Why do Cedar policies end with a semi-colon?

At one time or another, we all forget to include the semi-colon at the end of a policy statement. This can lead to the question: why is it there?

// Sample Policy
permit (principal, action, resource)
when {
    principal == resource.owner
};

The semi-colon is not needed for parsing. In fact, early prototypes of Cedar didn't include it. The reason it's there is for safety. Consider what would happen if the example above was accidentally truncated after the first line and a semi-colon wasn't required.
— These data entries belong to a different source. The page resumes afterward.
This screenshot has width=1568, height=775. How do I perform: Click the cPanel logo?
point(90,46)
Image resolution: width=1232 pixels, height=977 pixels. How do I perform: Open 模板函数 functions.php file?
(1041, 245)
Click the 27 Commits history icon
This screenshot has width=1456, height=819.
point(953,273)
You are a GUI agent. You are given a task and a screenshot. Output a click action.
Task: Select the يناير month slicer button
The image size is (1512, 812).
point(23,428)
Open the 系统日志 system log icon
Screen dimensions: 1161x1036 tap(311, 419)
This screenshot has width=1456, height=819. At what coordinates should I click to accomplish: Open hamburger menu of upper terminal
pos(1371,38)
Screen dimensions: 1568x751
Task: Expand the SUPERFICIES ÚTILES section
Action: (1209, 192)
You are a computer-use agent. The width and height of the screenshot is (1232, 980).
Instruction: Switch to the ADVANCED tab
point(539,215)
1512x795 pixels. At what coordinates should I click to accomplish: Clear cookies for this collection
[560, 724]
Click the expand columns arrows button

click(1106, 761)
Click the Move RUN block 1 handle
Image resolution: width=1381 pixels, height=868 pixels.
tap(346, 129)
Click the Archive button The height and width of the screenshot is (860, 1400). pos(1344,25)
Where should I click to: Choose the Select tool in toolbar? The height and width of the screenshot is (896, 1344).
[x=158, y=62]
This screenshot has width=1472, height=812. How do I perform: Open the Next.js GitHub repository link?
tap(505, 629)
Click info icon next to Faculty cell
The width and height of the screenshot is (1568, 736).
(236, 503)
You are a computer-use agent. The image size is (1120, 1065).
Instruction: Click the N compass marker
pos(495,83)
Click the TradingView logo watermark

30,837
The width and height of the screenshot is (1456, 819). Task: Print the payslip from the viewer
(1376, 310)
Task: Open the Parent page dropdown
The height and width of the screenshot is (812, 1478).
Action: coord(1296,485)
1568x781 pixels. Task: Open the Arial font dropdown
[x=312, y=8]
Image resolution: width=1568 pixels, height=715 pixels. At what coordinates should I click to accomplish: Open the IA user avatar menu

permit( principal, action, resource)

In such a scenario, this would be a valid statement. It allows "any principal" to perform "any action" on "any resource". In other words, the system has failed-open because of a truncation mistake. The semi-colon protects against truncation errors.

Now, you might say this feature needn't be baked into the Cedar grammar. After all, it could be the responsibility of everyone who is storing or transmitting policies to sign them or include a checksum, and to enforce that upon receipt to detect accidental truncation. For anyone concerned about data corruption, those remain helpful practices for any data. But, we wanted to ensure Cedar was safe by default for all audiences. And, it's not hard to imagine situations where a checksum wouldn't help at all, such as a bad copy-and-paste where the end-user forgot to highlight the entire policy and only copied a subset into a UI. The little semi-colon is the safety net to catch such mistakes.